• Source extract:
++++++

Some researchers say that mammal hearts are designed to beat for a particular number of times only in a lifetime. It’s like most car engines are designed to run a particular number of rounds. Classical inter-species plot between heart rate and life expectancy on log exponential scale looks like this:
So arises a question - can slowing down heart rate enhance life span?
There are many evidences that support this, and many more doing so the other way around – increasing heart rate reduces life span. Here heart rate refers to resting heart rate, meaning thereby, beats per minute when one is calm, comfortable and relaxed.
Why does it happen so?
Primary reason for heart’s fast wearing out when beating fast is its own blood supply, oxygen exchange and overall oxidative stress. In addition, increased heart rate causes more wear and tear in blood vessels, affect circadian rhythm and alter dynamics of most biochemical processes in the body. There has been lot of research happening around the world on this all the time. In 2009 Harvard reported that slowing heart rate may translate into longer life span.
And more recently, BMJ’s Open Heart journal reported that those in their 50s and having heart rate over 75 beats per minute carry double the risk of early death.
Linkage in heart rate and mortality risk is quite linear and it is ideal to maintain it below 65 beats per minute particularly during the midlife i.e. in 40s and 50s.

++++++

• About this task: Extend the passage on resting heart rate and life span, picking up right after its last sentence.

++++++

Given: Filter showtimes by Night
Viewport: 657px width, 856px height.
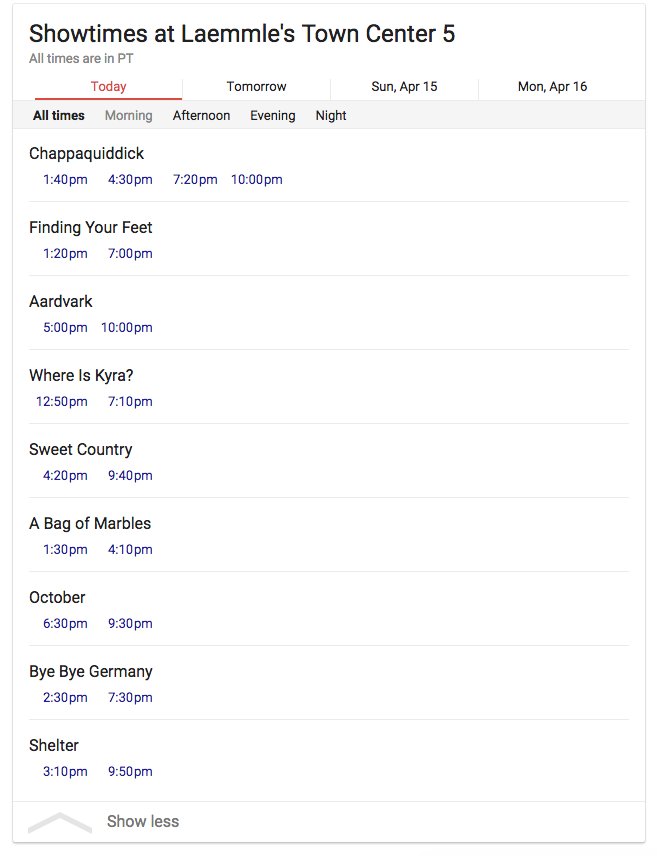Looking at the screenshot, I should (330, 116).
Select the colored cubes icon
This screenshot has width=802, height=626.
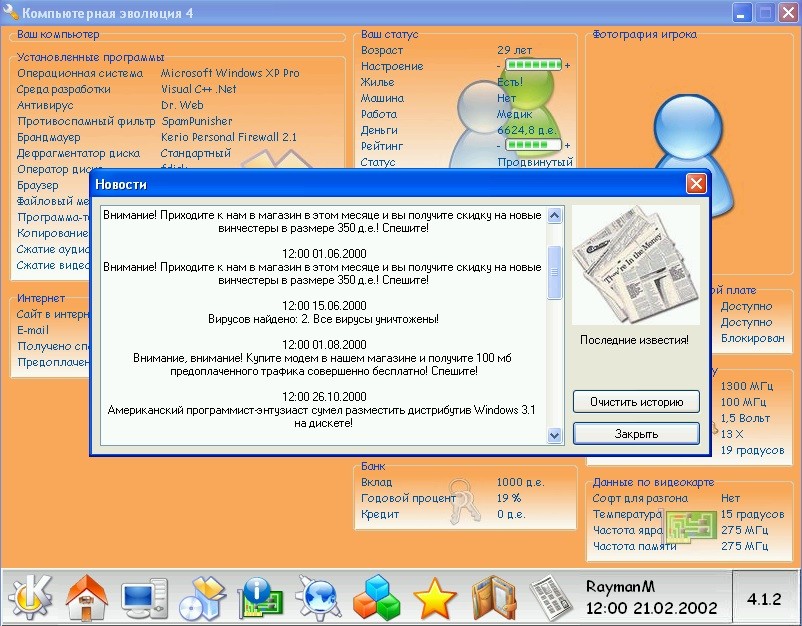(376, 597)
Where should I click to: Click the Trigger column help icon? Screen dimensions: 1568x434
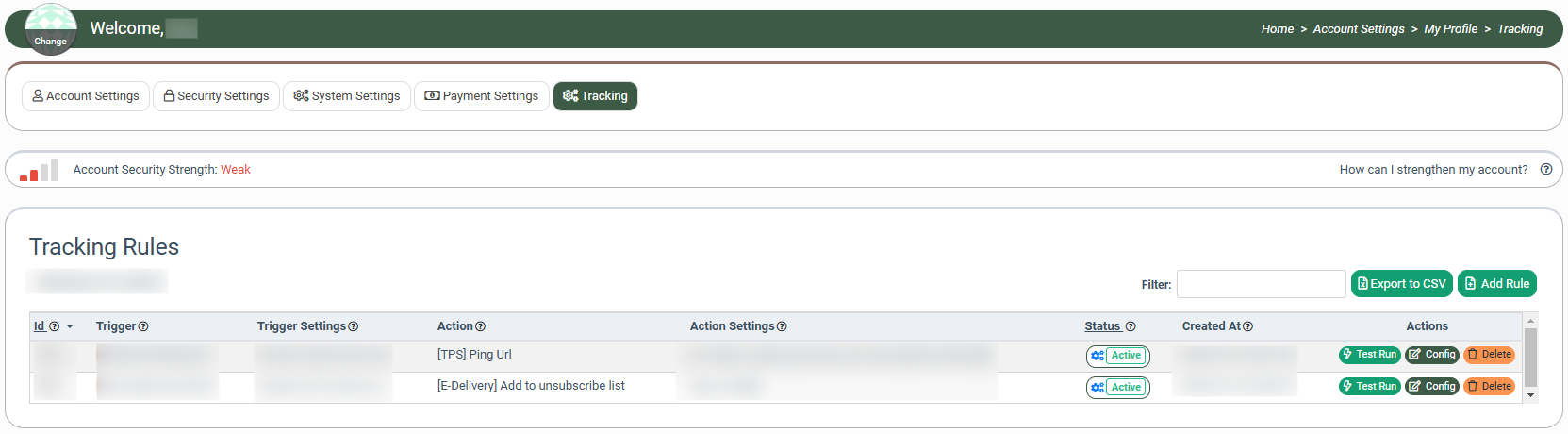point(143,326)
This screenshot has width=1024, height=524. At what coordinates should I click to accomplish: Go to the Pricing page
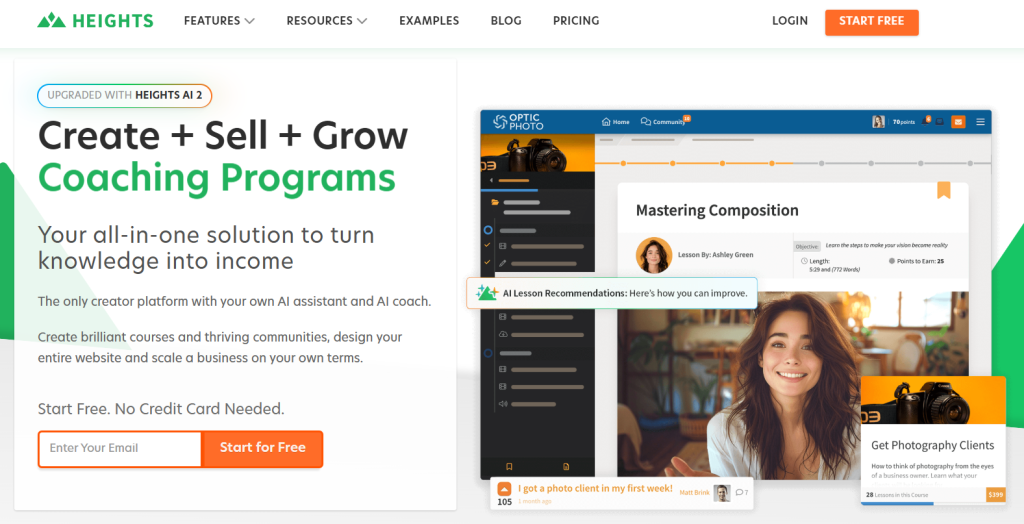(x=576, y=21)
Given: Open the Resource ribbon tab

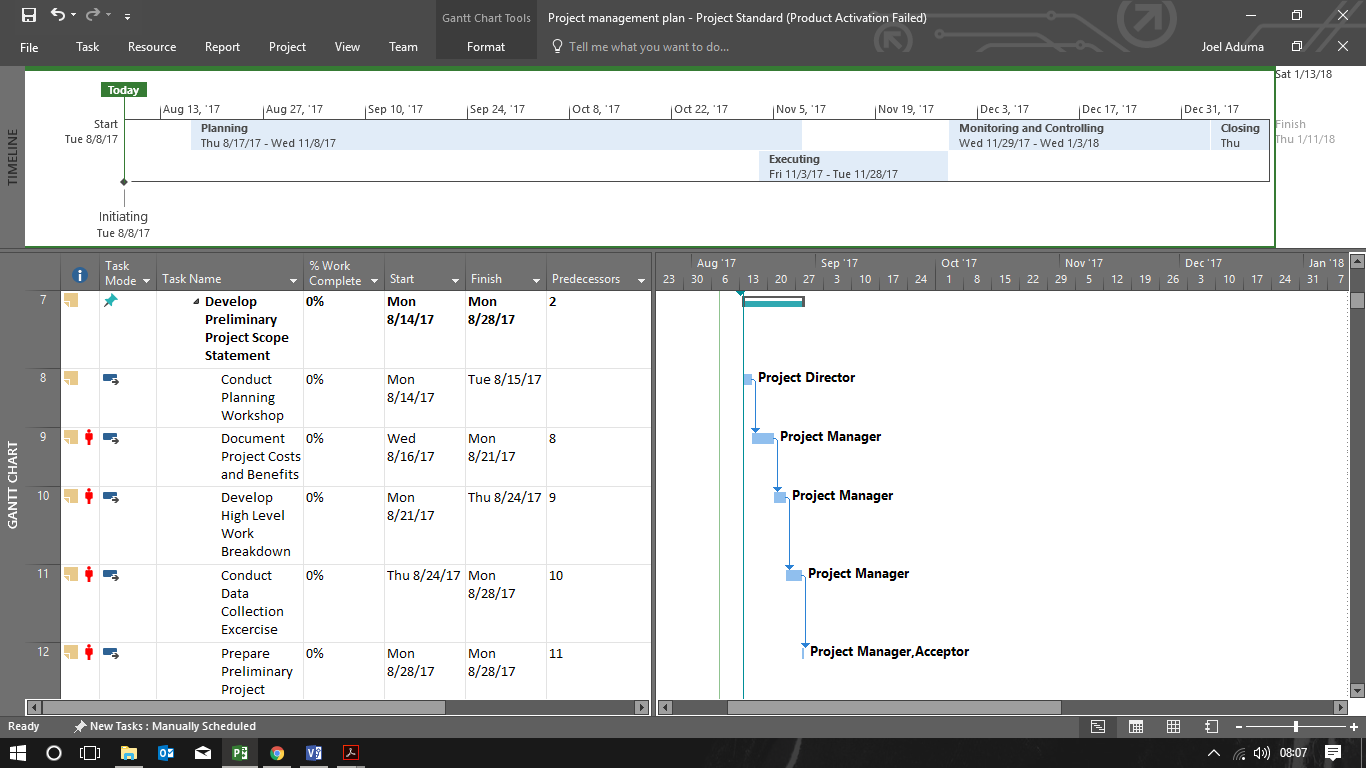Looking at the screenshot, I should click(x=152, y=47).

++++++

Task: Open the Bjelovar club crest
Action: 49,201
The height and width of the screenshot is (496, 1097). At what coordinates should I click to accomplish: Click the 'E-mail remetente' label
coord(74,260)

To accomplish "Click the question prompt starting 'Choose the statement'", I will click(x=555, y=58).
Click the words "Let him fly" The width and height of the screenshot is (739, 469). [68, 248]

++++++

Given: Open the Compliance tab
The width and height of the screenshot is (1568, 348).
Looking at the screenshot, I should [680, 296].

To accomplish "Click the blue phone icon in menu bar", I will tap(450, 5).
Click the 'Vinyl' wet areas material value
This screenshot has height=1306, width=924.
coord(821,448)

++++++

• Result for this exercise:
How to achieve this? Does deep meditation or taking lot of rest work?
Running and doing high intensity physical tasks increase heart beats so it appears taking lot of rest could be a good idea. In reality, it is just the opposite. Keep in mind here we are talking of Resting Heart Rate (RHR) and it is a measurement when you are calm, relaxed and comfortable, not when you are running or performing high intensity physical tasks.
When you do high intensity physical labor or run your heart becomes strong and it manages to supply the blood with lesser efforts, and if you are sedentary your heart becomes weak and then it requires working more to do the same job. Hence, sedentary lifestyle always increases the RHR. Most peasants and athletes have RHR under 60. It’s like love, to begin with it enhances palpitation, but on a long run it makes you stronger and calmer.
High intensity physical work is like love or romance, in short run it increases palpitation, but in long run it makes you stronger and calmer.
As far as meditation is concerned it has bi-directional effect. If it is calming you, it will reduce the RHR; however, since most meditation are sitting and sedentary, physically they are likely to weaken heart and increase RHR. For practical reasons most long sitting meditations weaken the heart, increase RHR and reduce lifespan unless coupled with high intensity physical labor. Our body is primarily designed to move, and to stay fit it needs keep moving.
What about medicines?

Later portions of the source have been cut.